Adverse experiences were generally mild to moderate in intensity. As we enter a new era (CCR5 inhibitors, integrase inhibitors, new non-nucleosides…), this may be a preferred drug. While it is slightly handicapped at being a twice-a-day drug, it is a relief that it does not need to be boosted by ritonavir.
One important and exciting part of the BENCHMRK studies was the fact that experimental agents were allowed as part of background regimens. Some 20-50% of subjects used darunavir/r, which was originally unapproved. Of those who used both for the first time, 90% went <400 copies/mL at 16 weeks.
As always, I welcome the public FDA Antiviral Drugs Advisory Committee hearing to discuss the implications of approving this first drug from a new class.

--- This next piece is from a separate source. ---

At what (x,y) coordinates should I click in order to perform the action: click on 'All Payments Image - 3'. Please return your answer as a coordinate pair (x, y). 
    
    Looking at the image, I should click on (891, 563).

FDA should approve Merck’s application for accelerated approval of raltegravir (RAL) to treat antiretroviral-experienced patients with multi-class resistance, provided that the sponsor initiate and successfully complete the follow-up studies recommended below in a timely fashion and a regular immunologic follow up is made of a significant number of those who are using the drug as well as those who discontinue, to investigate the neoplasm issue further.
- Crucial post-marketing issues
More women are needed in all clinical trials. Detailed plans of accrual and retention need to be devised. 13% of people in these studies were women. A number more reflective of the HIV population (27-30%) is desirable. Post-marketing studies will need to better reflect this reality.
With this first-in-class agent, frequent liver function tests are mandatory, as well as bilirubin measures.
Resistance is being clarified. Much of the heavy lifting will have to be done by the next compound, elvitegravir, by virtue of not being the first and probably having to deal with real-life existing integrase resistance.